Além disso, o MPAL vai investigar a acusação de que a Seduc está negligente quanto aos cuidados no enfrentamento à pandemia de Covid-19. A denúncia informou que o órgão enfrenta uma onda de contaminação no trabalho, já que as salas não possuem janelas e não há disponibilidade de sabonete líquido e álcool 70%.
De acordo com a promotora Gilcele Dâmaso de Almeida Lima, da 20ª Promotora de Justiça da Capital, chegou a informação ao conhecimento dela de que a Secretaria Estadual de Educação fornece álcool 40% nas dependências do prédio e, ainda assim, com o prazo de validade vencido.

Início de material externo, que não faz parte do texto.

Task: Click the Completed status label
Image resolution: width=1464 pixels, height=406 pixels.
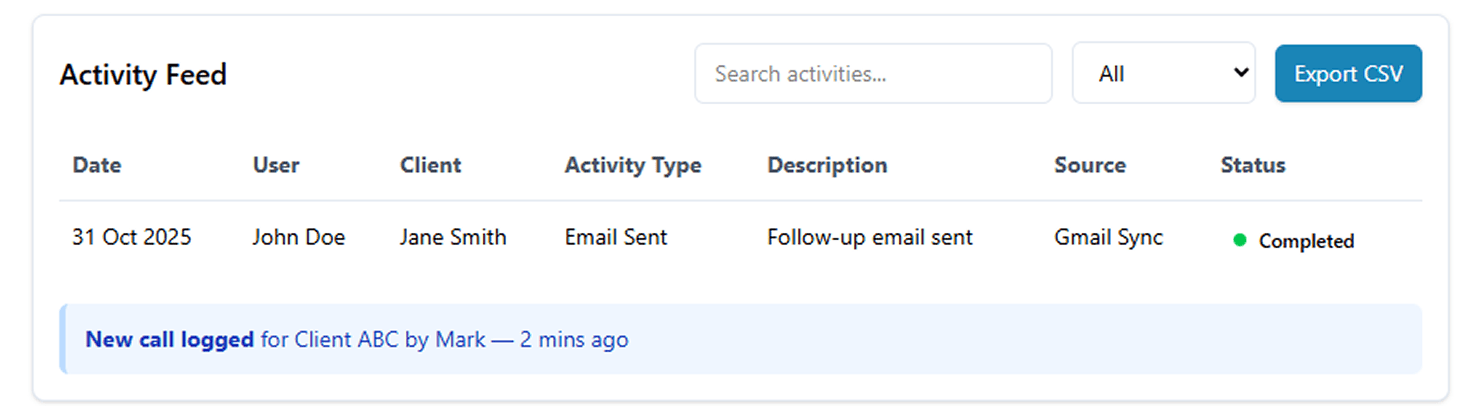Action: tap(1306, 241)
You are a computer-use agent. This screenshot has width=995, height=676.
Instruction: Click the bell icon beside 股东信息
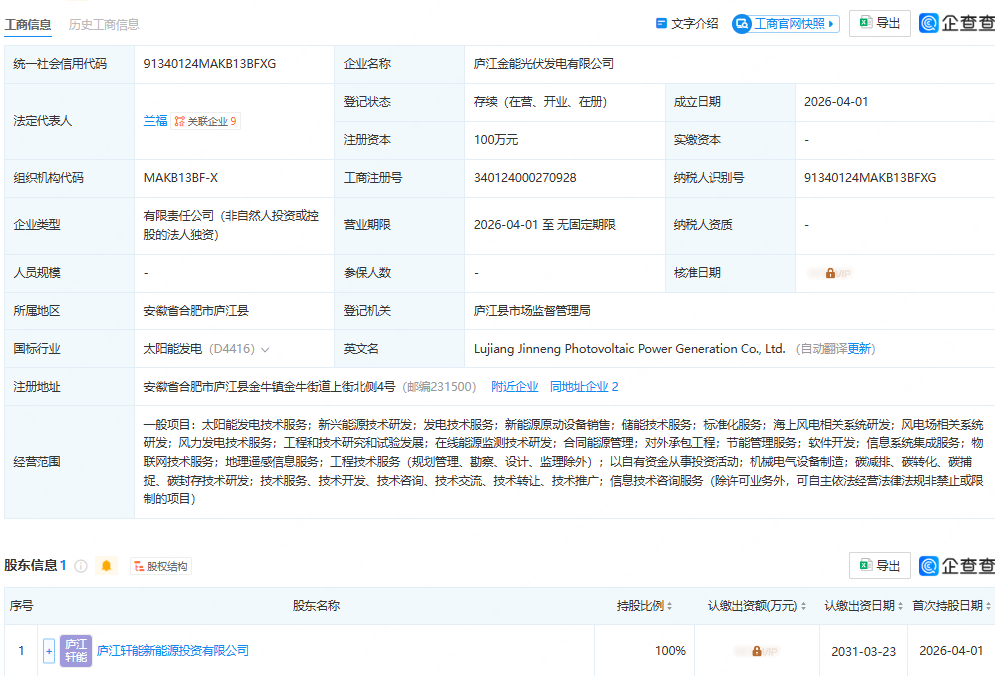(106, 565)
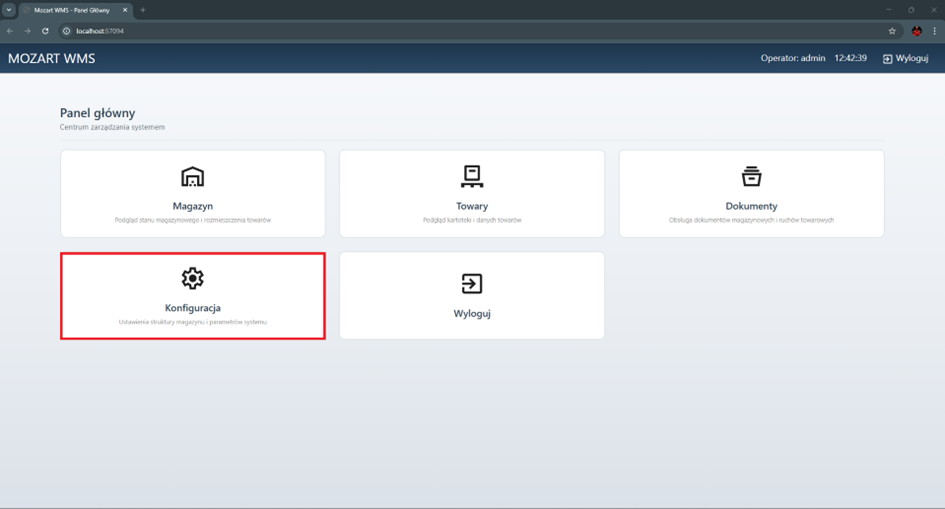Click the browser forward arrow
The height and width of the screenshot is (509, 945).
(27, 31)
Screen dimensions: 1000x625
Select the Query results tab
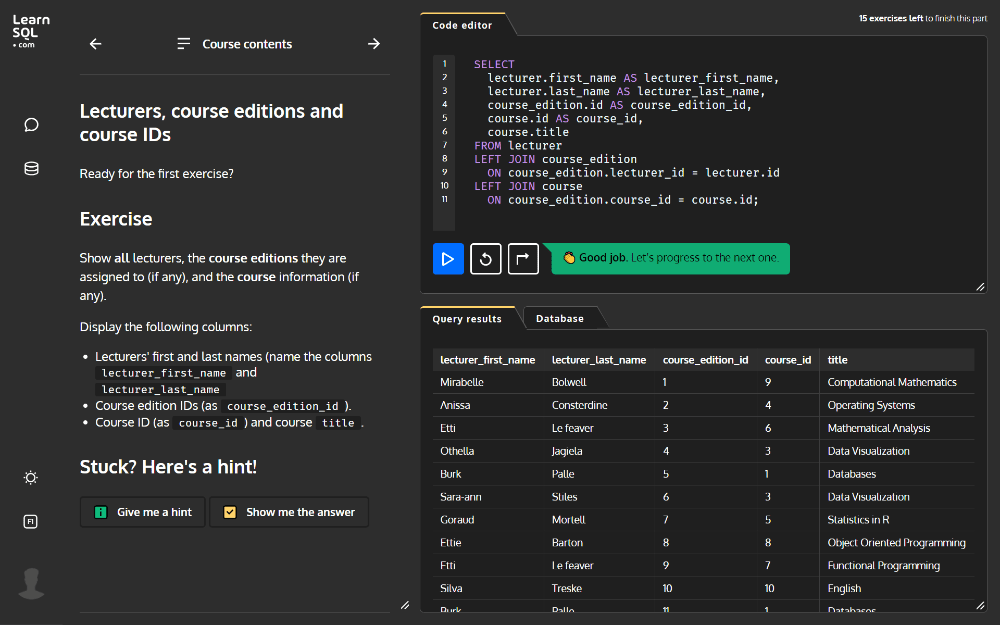click(467, 319)
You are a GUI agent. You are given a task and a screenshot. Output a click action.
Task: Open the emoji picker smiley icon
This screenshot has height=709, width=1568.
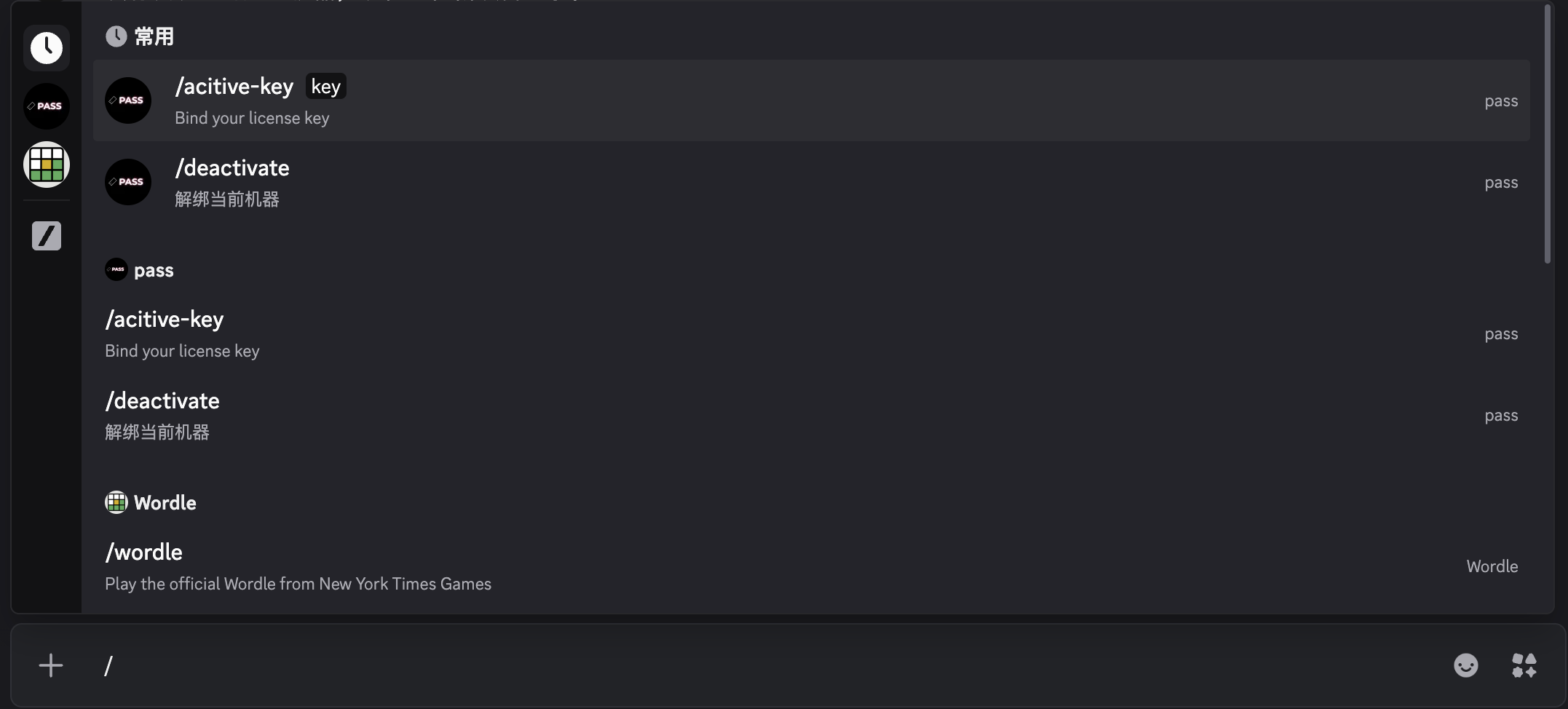coord(1465,665)
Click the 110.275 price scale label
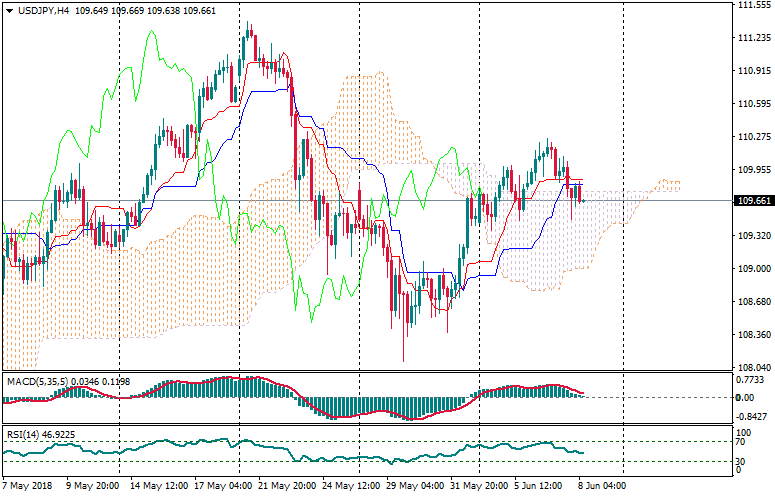The height and width of the screenshot is (497, 775). tap(752, 137)
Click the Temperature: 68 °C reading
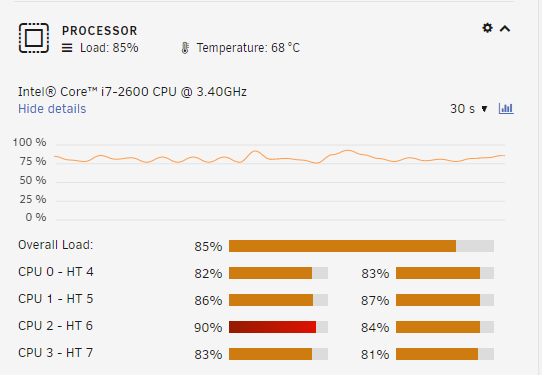Screen dimensions: 542x375 click(x=248, y=48)
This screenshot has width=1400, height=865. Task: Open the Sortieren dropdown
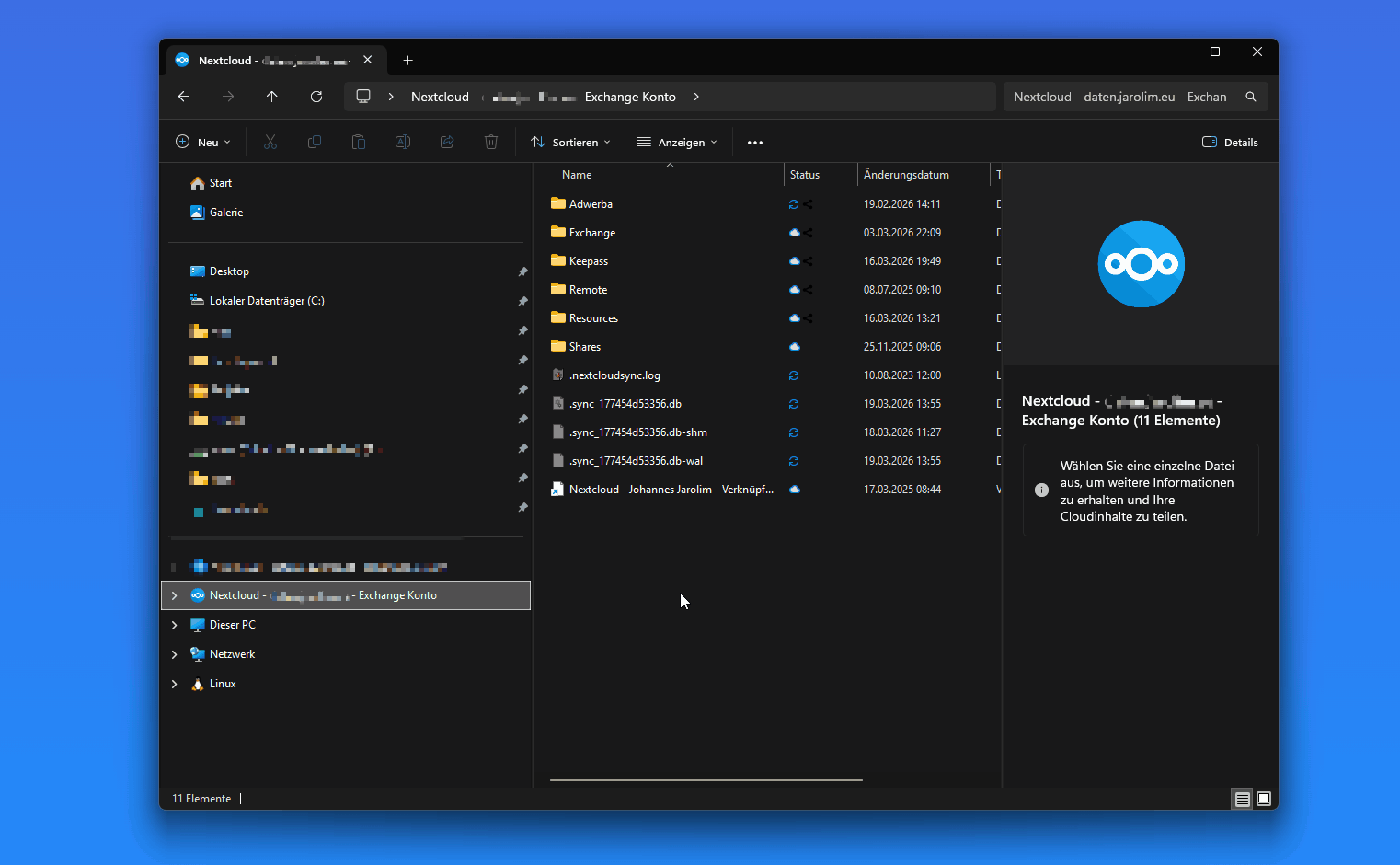pos(571,142)
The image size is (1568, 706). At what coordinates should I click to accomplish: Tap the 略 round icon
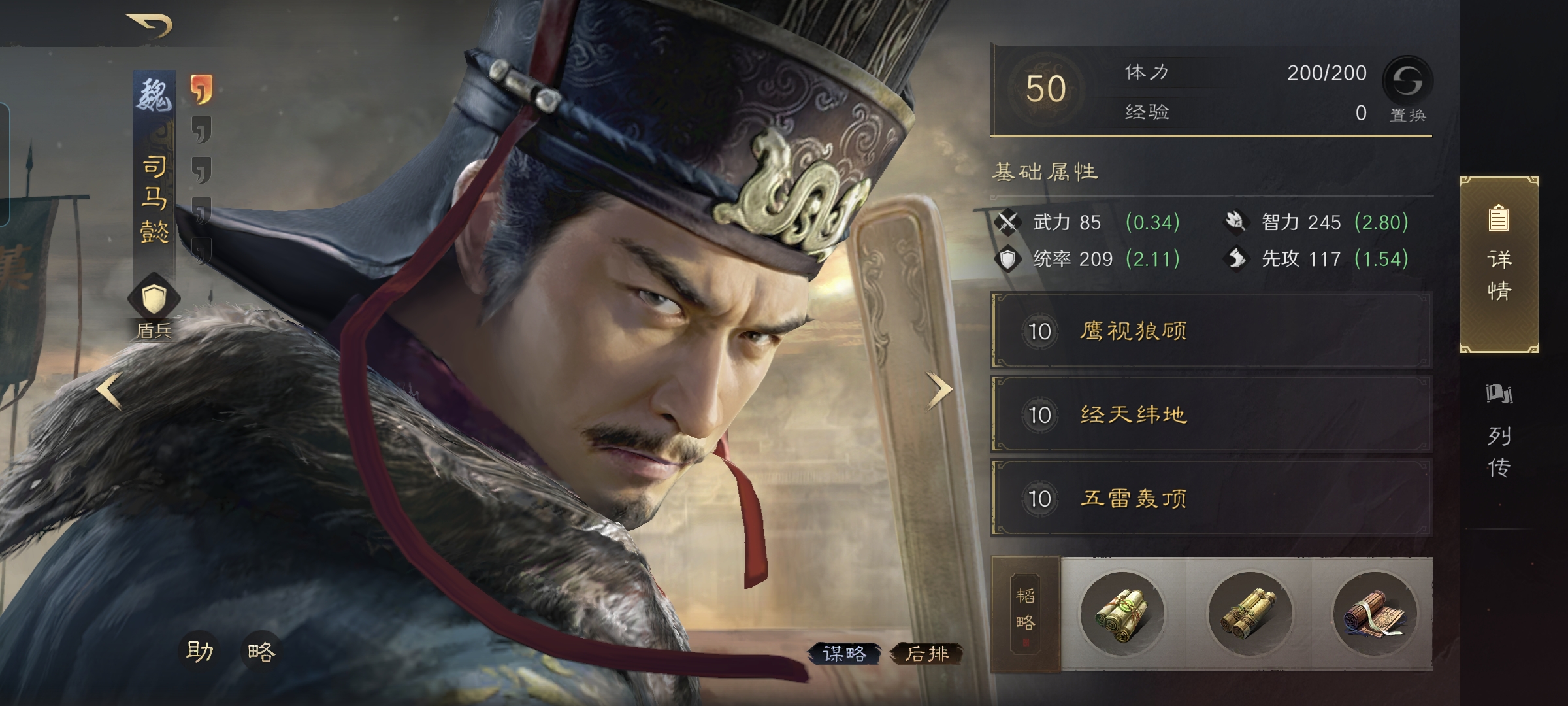click(x=261, y=651)
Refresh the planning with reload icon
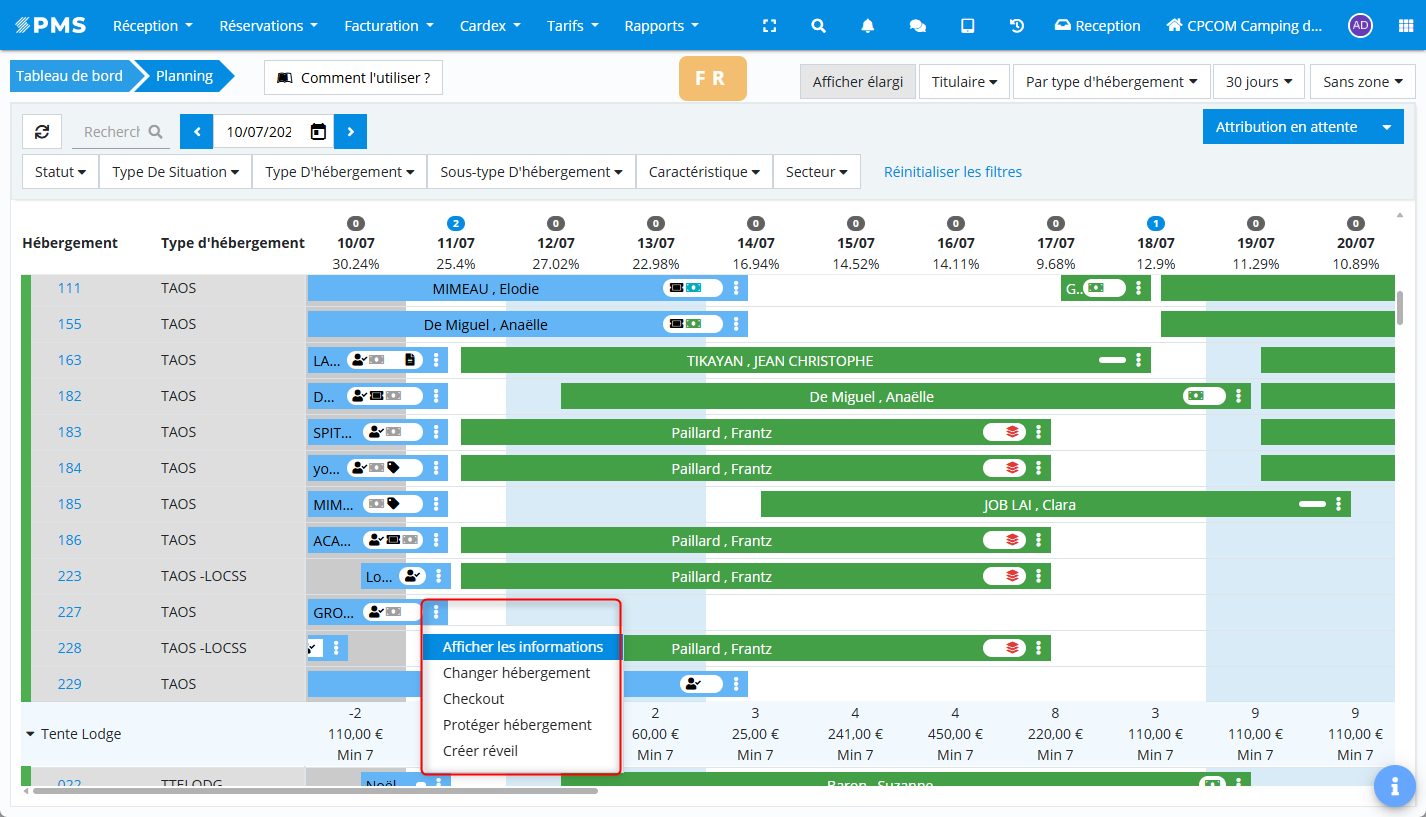 click(x=42, y=132)
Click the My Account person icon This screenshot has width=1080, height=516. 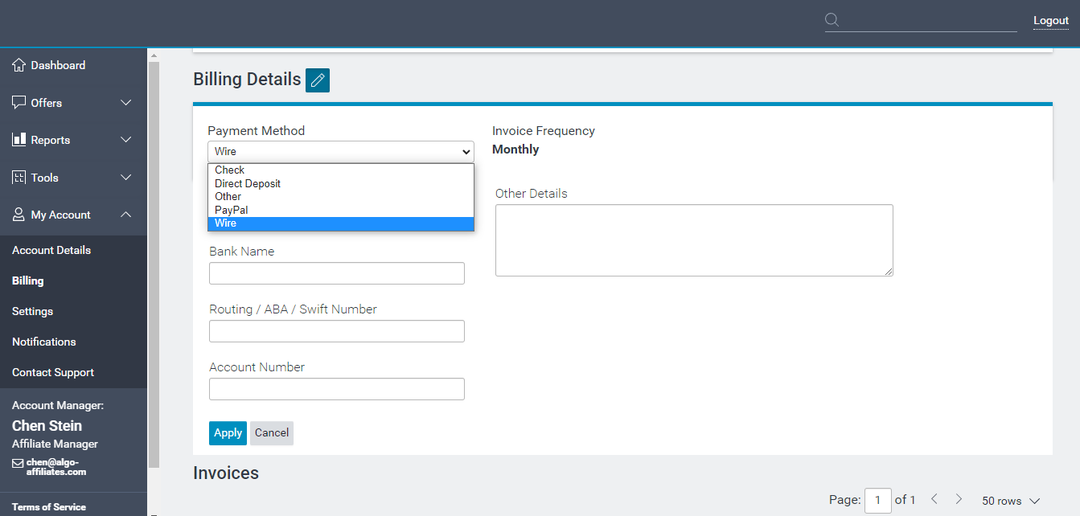(19, 215)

Inicialmente, o Ministério Público instaurou uma notícia de fato para apurar o que foi relatado, mas a Seduc não respondeu aos ofícios encaminhados pela promotoria. Agora, foi aberto um procedimento preparatório, que pode ser convertido, mais à frente, em inquérito civil público.
A Secretaria de Educação fica no Centro Educacional de Pesquisa Aplicada (Cepa), no prédio onde funcionava a antiga biblioteca do complexo, entre o bairro do Farol e do Pinheiro.
A Gazeta manteve contato com a assessoria de comunicação da Seduc sobre a denúncia, mas não obteve retorno até o fechamento dessa edição.